* Goal
Reproduce the passage of the Slashdot thread on the origin of XML below, from "20 of 218 comments" up to and including "to read it?", with every word and mark unchanged.

* Text provided
━━━━━━━━━━

Slashdot Mirror


Tim Bray On The Origin Of XML

gManZboy writes "Queue just posted an interview with XML co-inventor Tim Bray (currently at Sun Microsystems). Interestingly enough the interviewer is none other than database pioneer Jim Gray (currently at Microsoft). Among other things, in their discussion Tim reveals where the idea for XML actually came from: Tim's work on the OED at Waterloo."

20 of 218 comments (clear)

  1. Oh boy... by Alwin+Henseler · · Score: 2, Insightful
    So this guy Tim Bray is one of the people we have to thank for replacing compact, binary config files with 'human-readible', resource-intensive XML, that needs specialized libraries to make sense of it?

    Thanks Tim, the world owes you one!

    But okay you're right, you gotta use those CPU cycles for something...

    --Don't give the world what it asks for, but what it needs.

    1. Re:Oh boy... by MrLint · · Score: 4, Insightful

      Umm doesnt any kind of config file require specialized code to read it?

      As you wither need metadata to interpret the binary data, or know the predetermined data layout to read it, that sounds kinda specialized to me.

      The other option is plain text with encoded binary data. This isnt bad, its human readable, kinda, it doesnt explain the encoded binary data. metadata is also needed. I can think of xinitrc files and old ini files from win16. Has to be parsed as plain text. No guarantee of best practice or anything

      XML, well human readable, some meta info. still encoded binary data. This bonus here is the layout has at least some kinda standard to adhere to, and its possible in theory for one XML parser to read any arbitrary XML file.

━━━━━━━━━━

* Data lines
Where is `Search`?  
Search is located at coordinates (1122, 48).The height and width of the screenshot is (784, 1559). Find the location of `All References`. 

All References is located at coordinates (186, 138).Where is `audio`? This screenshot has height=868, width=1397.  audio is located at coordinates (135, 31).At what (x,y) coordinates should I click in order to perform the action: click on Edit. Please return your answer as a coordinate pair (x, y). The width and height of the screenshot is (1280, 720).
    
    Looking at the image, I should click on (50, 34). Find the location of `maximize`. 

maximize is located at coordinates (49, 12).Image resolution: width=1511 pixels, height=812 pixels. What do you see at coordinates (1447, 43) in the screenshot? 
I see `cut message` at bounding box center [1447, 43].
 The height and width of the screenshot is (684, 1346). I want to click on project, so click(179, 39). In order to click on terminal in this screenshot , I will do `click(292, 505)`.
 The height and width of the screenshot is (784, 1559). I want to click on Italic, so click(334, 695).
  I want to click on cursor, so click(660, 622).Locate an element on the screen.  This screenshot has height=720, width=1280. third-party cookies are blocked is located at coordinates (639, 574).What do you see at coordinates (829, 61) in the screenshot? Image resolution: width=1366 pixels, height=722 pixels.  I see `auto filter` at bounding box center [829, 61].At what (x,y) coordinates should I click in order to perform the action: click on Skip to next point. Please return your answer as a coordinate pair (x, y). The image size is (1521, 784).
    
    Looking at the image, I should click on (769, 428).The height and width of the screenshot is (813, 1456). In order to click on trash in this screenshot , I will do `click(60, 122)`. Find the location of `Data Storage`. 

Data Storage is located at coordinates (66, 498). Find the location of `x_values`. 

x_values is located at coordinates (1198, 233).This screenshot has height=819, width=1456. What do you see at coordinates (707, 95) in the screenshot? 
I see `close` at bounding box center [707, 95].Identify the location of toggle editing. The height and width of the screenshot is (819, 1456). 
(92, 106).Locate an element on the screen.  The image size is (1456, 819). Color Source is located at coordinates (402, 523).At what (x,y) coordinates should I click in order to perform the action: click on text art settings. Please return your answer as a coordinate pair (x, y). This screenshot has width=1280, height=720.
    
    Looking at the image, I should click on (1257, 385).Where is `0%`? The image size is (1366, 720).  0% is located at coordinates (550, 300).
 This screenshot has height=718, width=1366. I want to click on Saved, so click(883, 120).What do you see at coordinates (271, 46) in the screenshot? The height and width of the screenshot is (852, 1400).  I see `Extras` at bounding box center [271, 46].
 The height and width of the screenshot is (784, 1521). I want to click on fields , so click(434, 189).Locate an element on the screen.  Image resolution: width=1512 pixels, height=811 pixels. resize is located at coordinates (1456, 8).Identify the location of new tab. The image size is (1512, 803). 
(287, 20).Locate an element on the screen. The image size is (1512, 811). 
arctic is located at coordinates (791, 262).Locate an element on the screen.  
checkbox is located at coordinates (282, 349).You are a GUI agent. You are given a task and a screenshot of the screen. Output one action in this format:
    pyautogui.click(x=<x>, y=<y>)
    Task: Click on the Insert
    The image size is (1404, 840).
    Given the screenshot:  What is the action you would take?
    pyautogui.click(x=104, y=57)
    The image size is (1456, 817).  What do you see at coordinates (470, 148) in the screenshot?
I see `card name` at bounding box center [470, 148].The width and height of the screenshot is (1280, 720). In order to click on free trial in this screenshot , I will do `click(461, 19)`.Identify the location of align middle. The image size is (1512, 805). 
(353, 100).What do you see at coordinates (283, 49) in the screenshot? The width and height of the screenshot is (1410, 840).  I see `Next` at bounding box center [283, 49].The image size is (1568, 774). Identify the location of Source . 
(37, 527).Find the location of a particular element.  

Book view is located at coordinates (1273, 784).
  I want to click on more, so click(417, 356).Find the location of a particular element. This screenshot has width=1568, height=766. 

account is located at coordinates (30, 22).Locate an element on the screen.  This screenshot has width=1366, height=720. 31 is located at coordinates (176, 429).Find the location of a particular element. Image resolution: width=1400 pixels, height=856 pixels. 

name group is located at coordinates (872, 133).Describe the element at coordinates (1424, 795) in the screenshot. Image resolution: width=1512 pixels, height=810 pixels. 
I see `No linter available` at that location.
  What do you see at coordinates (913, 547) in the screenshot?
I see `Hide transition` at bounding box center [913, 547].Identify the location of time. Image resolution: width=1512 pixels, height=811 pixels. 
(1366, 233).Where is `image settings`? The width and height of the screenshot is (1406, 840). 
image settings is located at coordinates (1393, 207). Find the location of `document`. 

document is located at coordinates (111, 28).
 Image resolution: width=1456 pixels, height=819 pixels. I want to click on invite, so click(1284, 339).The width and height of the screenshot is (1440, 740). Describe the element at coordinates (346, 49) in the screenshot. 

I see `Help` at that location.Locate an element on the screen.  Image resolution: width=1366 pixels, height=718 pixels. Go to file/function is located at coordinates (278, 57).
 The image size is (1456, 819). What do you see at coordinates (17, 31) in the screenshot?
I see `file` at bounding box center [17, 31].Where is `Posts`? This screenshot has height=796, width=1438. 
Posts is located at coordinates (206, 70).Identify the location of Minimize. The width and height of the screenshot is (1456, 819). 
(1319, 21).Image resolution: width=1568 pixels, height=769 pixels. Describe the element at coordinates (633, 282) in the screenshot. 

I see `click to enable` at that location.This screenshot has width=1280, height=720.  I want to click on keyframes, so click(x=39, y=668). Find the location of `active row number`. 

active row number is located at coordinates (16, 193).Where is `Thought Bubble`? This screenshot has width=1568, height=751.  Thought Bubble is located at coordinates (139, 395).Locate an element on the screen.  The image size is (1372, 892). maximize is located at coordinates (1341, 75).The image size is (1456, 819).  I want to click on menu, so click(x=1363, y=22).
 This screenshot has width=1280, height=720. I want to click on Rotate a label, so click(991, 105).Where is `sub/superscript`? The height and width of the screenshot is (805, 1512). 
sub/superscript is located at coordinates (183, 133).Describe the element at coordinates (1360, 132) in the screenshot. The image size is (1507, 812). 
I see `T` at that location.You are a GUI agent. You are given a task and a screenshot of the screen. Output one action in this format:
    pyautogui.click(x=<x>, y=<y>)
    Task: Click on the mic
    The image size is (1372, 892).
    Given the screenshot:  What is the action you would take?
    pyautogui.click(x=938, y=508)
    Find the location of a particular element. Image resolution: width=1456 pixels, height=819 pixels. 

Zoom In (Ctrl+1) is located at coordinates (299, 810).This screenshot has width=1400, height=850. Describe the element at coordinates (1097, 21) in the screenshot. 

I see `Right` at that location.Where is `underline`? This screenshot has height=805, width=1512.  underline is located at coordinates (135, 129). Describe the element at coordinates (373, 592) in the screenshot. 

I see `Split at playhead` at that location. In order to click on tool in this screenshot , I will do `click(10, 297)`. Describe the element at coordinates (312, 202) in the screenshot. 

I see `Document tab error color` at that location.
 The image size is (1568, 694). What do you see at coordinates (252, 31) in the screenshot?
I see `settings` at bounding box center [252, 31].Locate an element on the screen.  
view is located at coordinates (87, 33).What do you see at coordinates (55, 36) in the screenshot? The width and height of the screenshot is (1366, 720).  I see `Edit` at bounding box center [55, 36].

━━━━━━━━━━

* Finished task
20 of 218 comments (clear)

  1. Oh boy... by Alwin+Henseler · · Score: 2, Insightful
    So this guy Tim Bray is one of the people we have to thank for replacing compact, binary config files with 'human-readible', resource-intensive XML, that needs specialized libraries to make sense of it?

    Thanks Tim, the world owes you one!

    But okay you're right, you gotta use those CPU cycles for something...

    --Don't give the world what it asks for, but what it needs.

    1. Re:Oh boy... by MrLint · · Score: 4, Insightful

      Umm doesnt any kind of config file require specialized code to read it?